Michael Engard, Owner
Michael Engard has been involved in old cars since the 1970’s when he acquired his first Triumph TR-3. After working in several area repair and restoration shops he started his first restoration business, Ragtops & Roadsters in 1990. Continuing to participate in the hobby and completing hundreds of restorations at this successful company, he purchased Pollock Auto Restoration in 2008.
Our carefully chosen staff has an appreciation for the cars and understands what these cars mean to their owners. Our combined experience in Antique and Special Interest automobiles is over 135 years. We are heavily involved in the old car community as members, participants and officers in various area Clubs.
Barbara Raye Heppenstall Plant, Manager of Operations
My car experience began before I was born. My father, Ray Heppenstall,was an SCCA driver, Manufactures Cup driver, BAJA 1000, and a land speed record holder. He was the Chief Mechanic and driver for Ray Heppenstall Racing, Inc., Essex Wire Racing Program, and the driver, technician and designer of the Howmet Turbine car. Through my teens I was taught the ins and out of running a racing program and quickly became the Head Mechanic. My employment with Mike Engard and Ragtops & Roadsters began in 1998. When Mike made the decision to venture into Pre-WWII and brass-era vehicle restoration, he looked to me to provide leadership and guidance in the transition of Pollock Auto Restoration to return to its former glory of producing high quality automobile restorations by a knowledgeable and talented staff.

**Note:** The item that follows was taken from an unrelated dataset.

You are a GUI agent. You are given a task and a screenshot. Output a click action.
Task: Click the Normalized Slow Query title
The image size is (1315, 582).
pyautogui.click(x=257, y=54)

What started out as fascination of anything that was shiny and fast brought me to doing custom fiberglass work. I then spent some time in the collision repair business. Through those contacts my path led to a fourteen-year relationship with the technical department of Sikkens Car Refinish in positions that ranged from Instructor to Application Specialist for the N.A. R&D lab. The last several years have been divided amongst a specialty coatings venture and the custom street / show vehicle market with its unusual challenges. Finally, with close to thirty years on this diverse career path within the autobody and paint industry I now have a unique background and a thoroughly tested set of skills. My goal for Pollock Auto Restoration is continue to diversify my painting experience and to help complete a major piece in the restoration process.
Dave is Pollock Auto Restorations' Customer Service Manager. He handles our marketing and advertising and coordinates the workflow within our buildings. He is part of our team representing Pollock at Concours and car shows during the summer and is likely the first person you will speak to when you contact our shop. He is a long time Antique car enthusiast with a 1961 Triumph Italia (restored here in 1995) and a 1995 Lotus Seven Replica. Dave is a member of the AACA, CCCA and other Antique Car Clubs.
Dorian Custodia does our metal work, straightening and welding and is capable of creating any body panel that can't be repaired. Dorian amassed experience from inside and outside the shop; working on both British and American automobiles. Dorian is mostly self-taught and learned some advanced metal working techniques from Kent White of TM Technologies. Dorian's 1967 Jaguar 420 is awaiting slight modifications and rust repairs.
Chris came to Pollock Auto Restoration with previous experience in building maintenance to work at preserving the building and as a shop assistant. Chris also works on maintaining the information network and the company website, and in the future plans to pursue his engineering interest at the college level.